WORK TO BE COMPLETED: Copy out the stretch from the line containing "Given: Open the settings gear icon" through the end of the data, replacing "gear" with "cog" and leaving everything else unchanged. Leave the pictures out of your answer.

MATERIAL FOR THE TASK:
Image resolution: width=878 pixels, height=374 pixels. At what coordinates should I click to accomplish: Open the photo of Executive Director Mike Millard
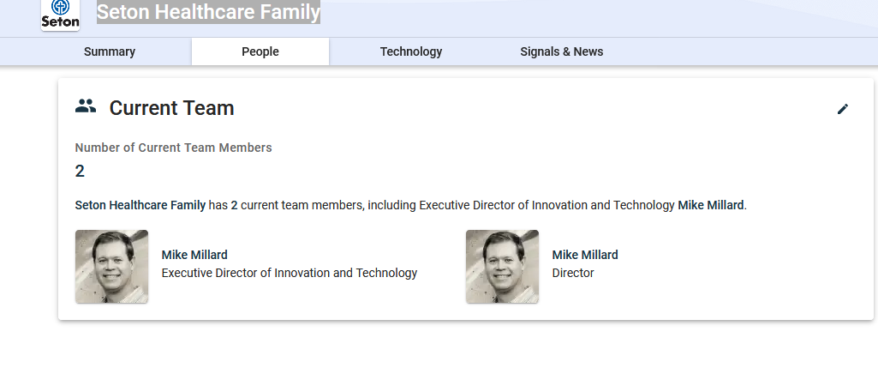click(111, 266)
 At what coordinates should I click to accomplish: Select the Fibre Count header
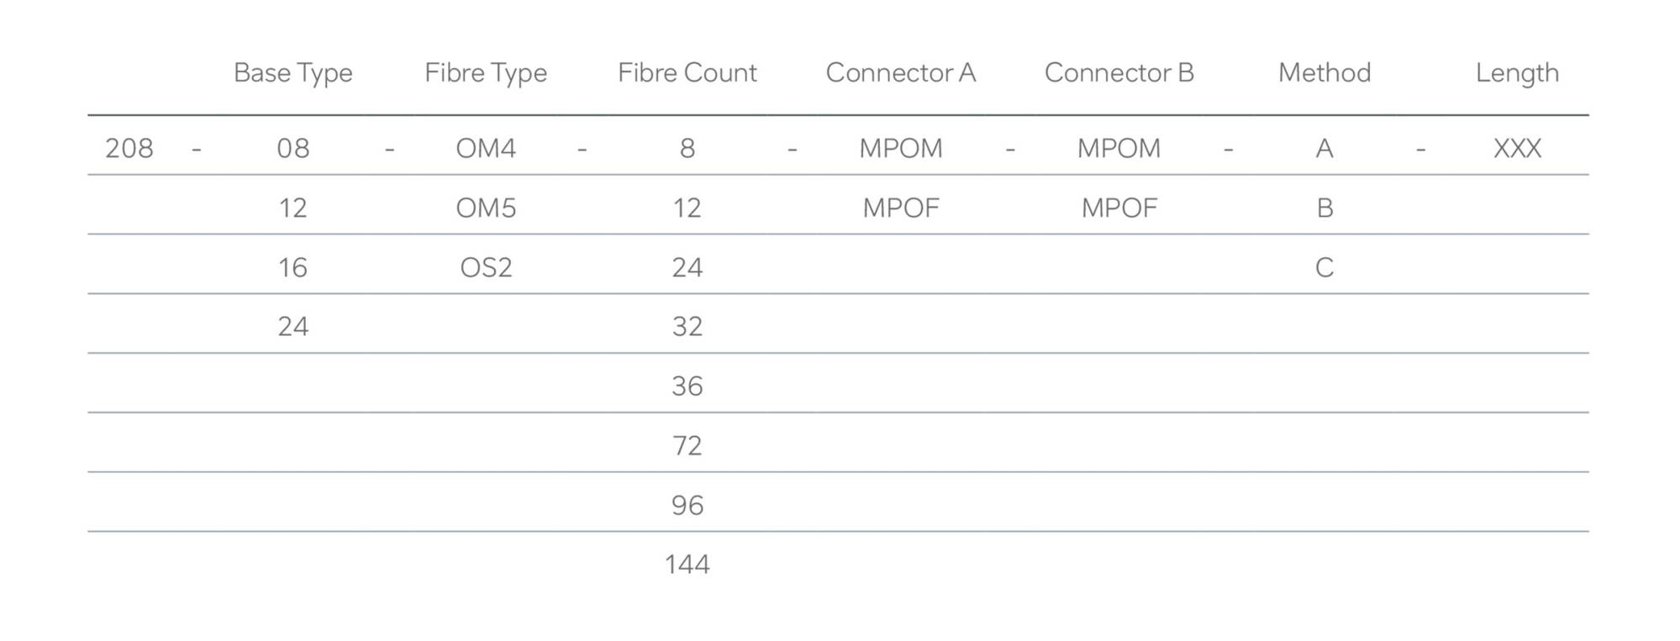coord(687,72)
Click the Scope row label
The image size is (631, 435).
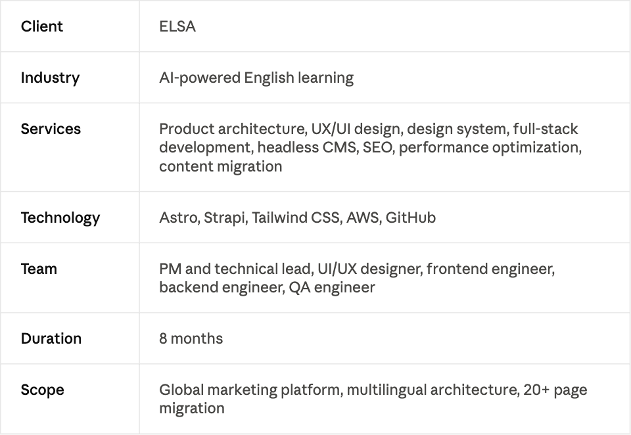coord(42,390)
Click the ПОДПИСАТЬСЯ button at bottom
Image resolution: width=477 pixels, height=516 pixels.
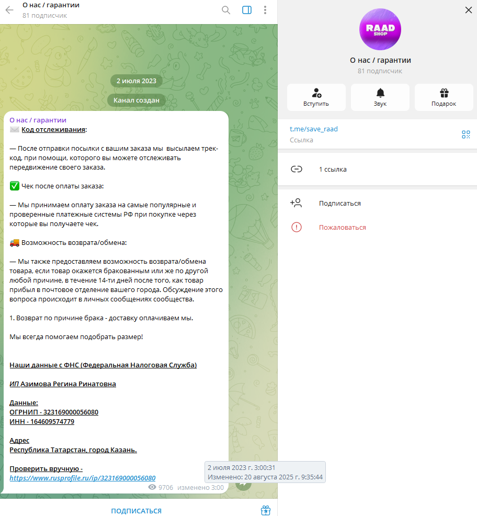[136, 511]
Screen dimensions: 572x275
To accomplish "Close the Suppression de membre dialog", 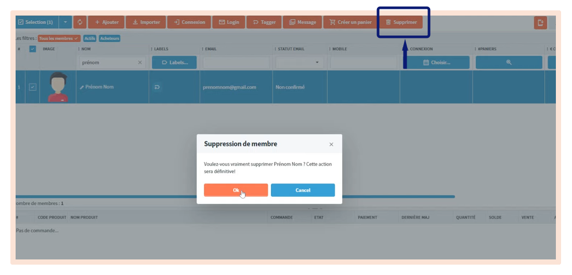I will click(x=331, y=144).
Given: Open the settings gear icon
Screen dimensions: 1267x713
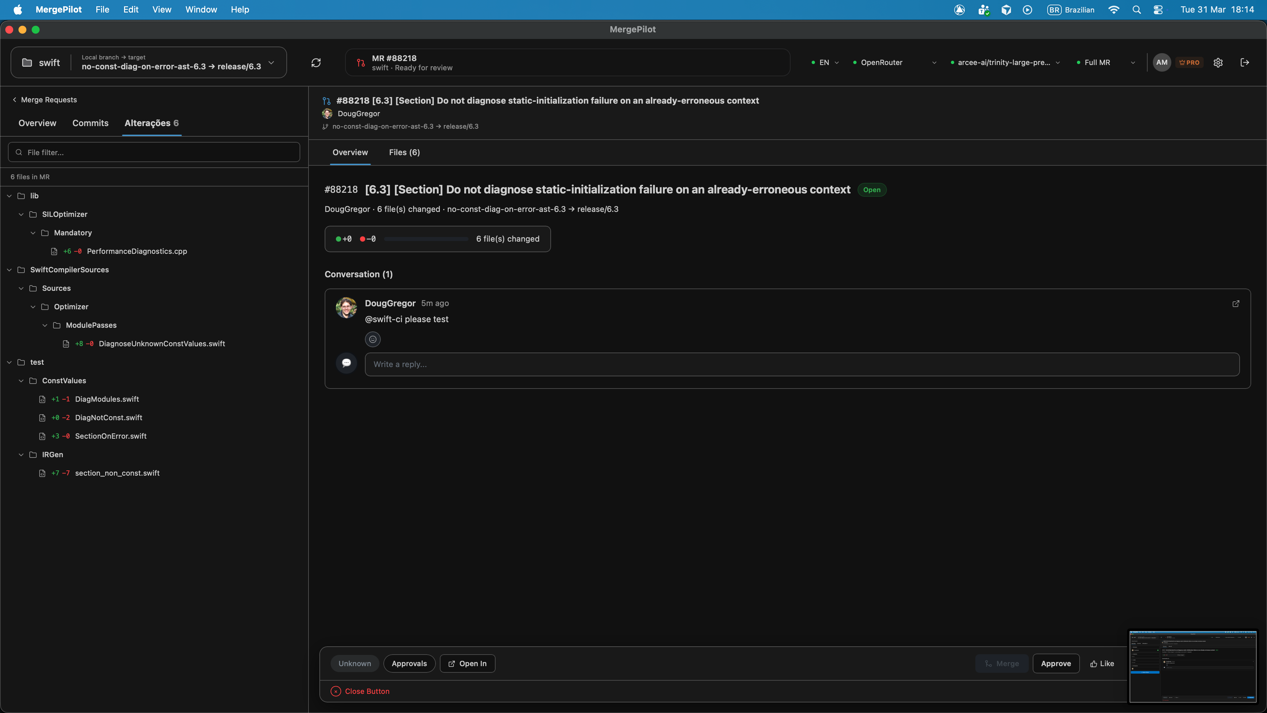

WORKED ANSWER:
Given: Open the settings cog icon
Screen dimensions: 1267x713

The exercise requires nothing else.